▶ **Work required**
Please count the lines in the records below that contain the string "Task" and give only that number.

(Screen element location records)
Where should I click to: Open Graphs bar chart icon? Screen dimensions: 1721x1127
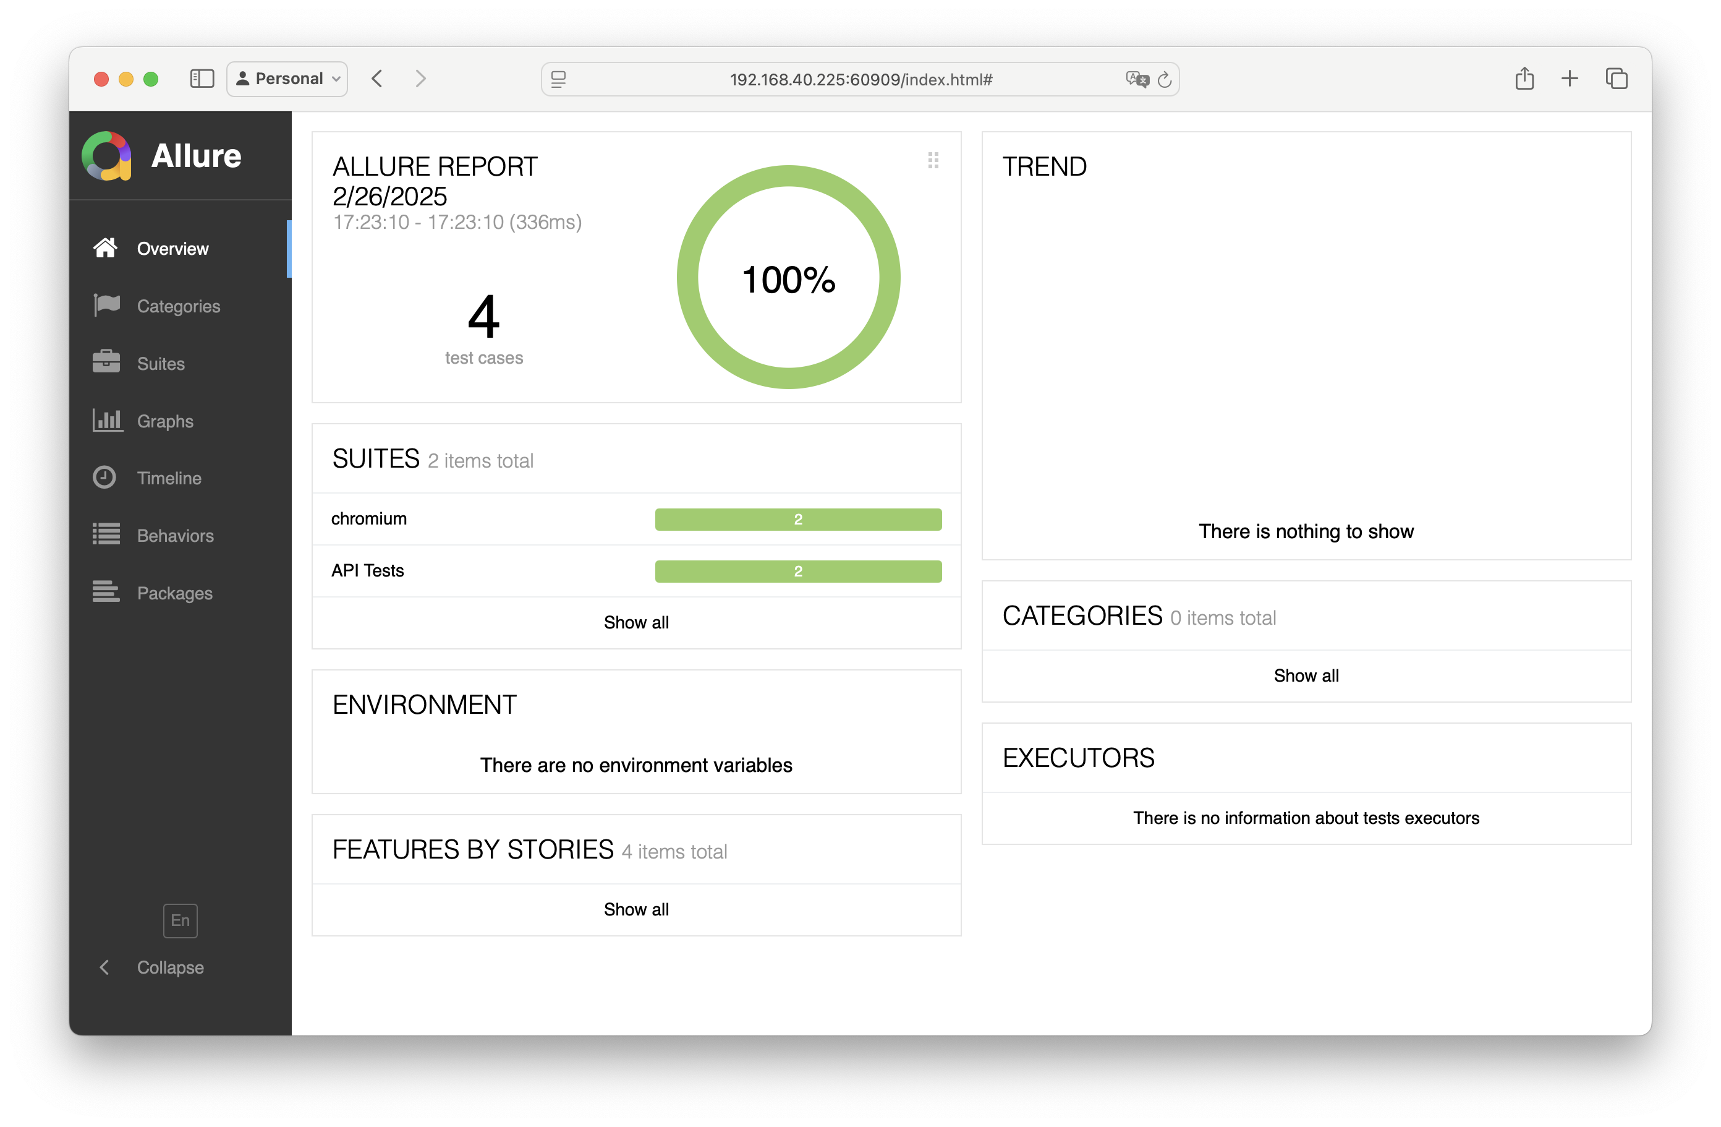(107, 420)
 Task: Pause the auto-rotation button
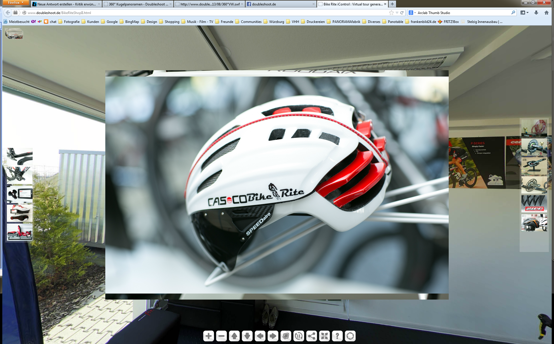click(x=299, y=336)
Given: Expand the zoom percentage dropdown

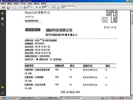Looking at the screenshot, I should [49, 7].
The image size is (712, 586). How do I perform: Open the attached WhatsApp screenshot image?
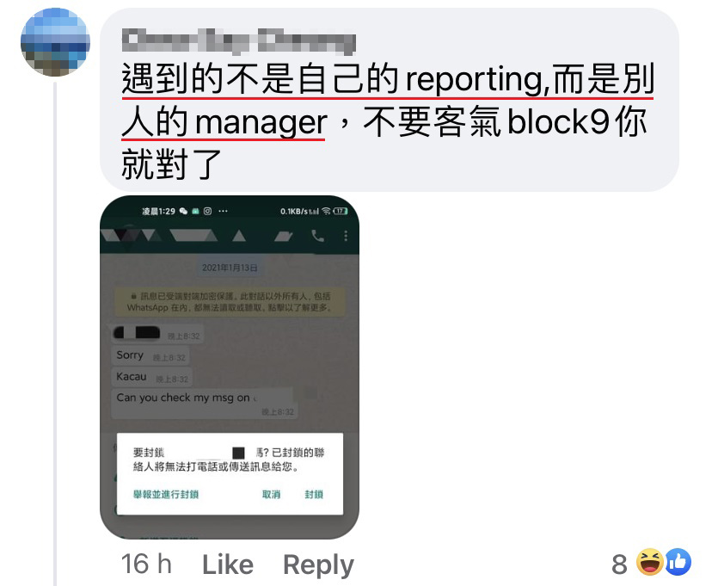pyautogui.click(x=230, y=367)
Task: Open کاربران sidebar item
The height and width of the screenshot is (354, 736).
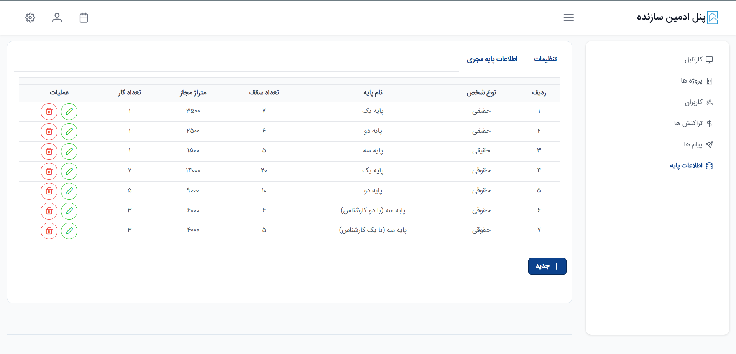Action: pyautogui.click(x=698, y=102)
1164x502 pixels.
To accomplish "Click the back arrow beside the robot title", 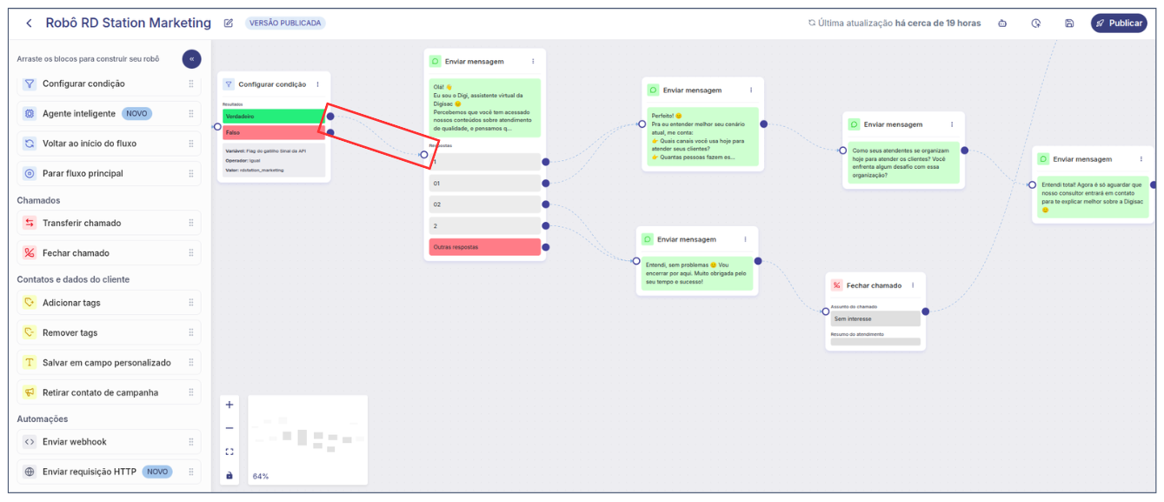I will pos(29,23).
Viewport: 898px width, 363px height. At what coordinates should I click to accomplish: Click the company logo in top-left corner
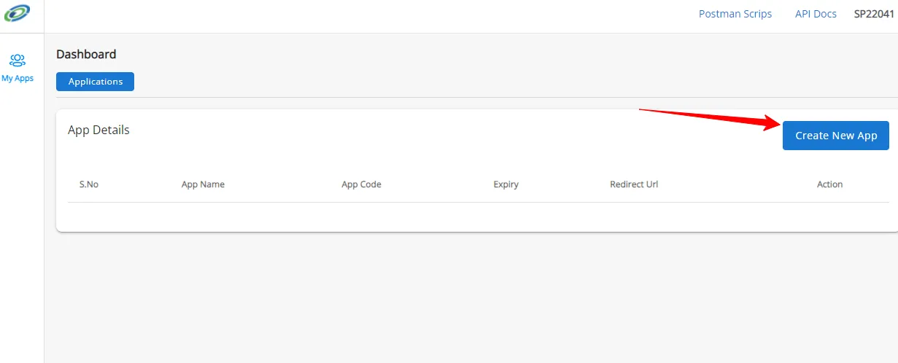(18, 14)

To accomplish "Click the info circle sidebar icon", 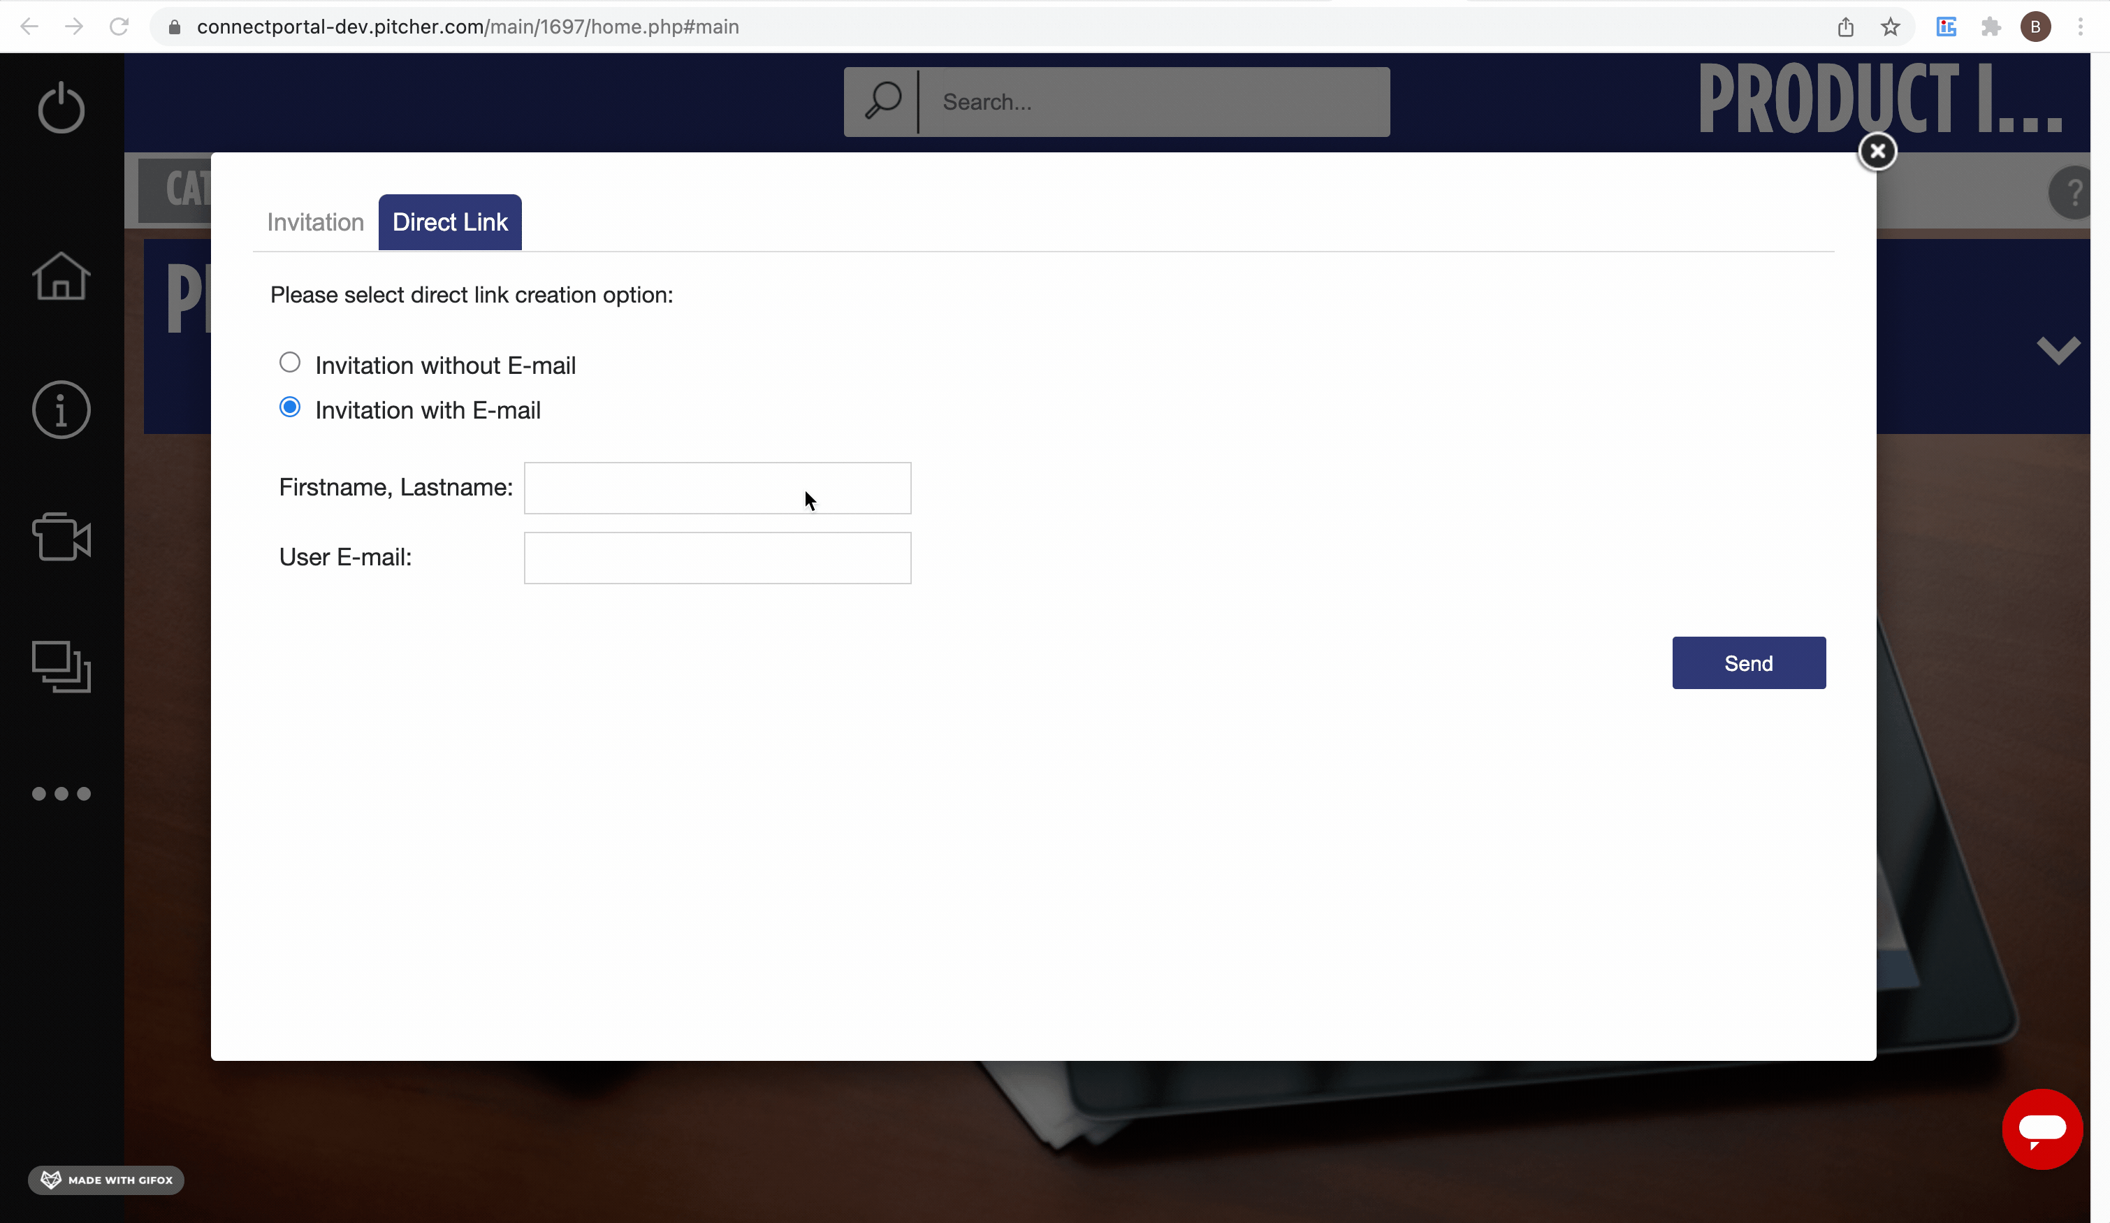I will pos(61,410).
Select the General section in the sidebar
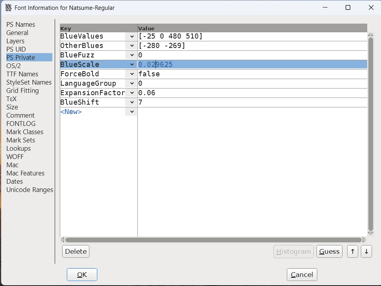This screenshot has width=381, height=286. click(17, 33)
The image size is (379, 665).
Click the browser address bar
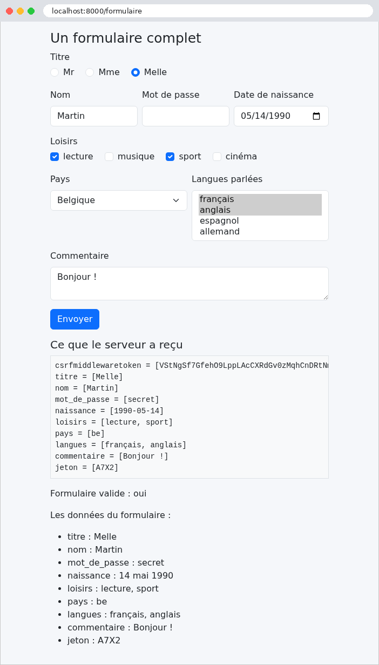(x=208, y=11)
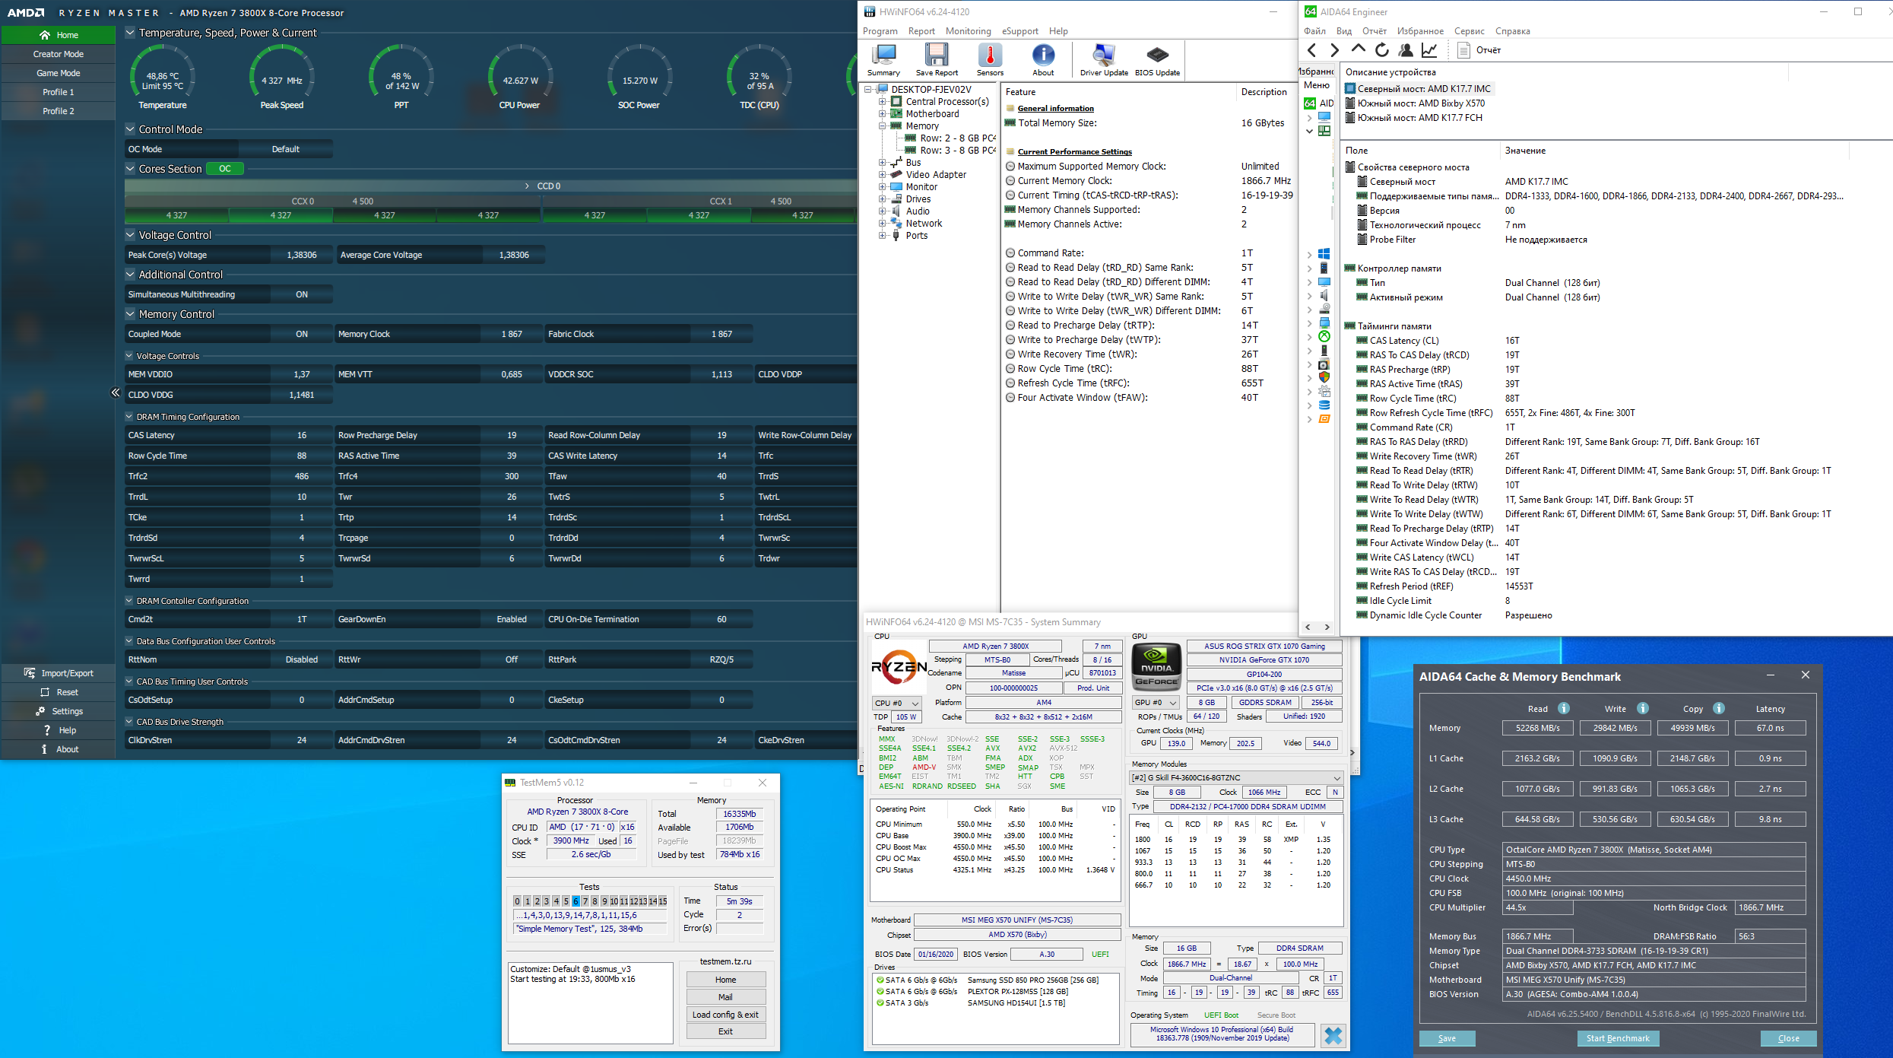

▶ **Response for this exercise**
2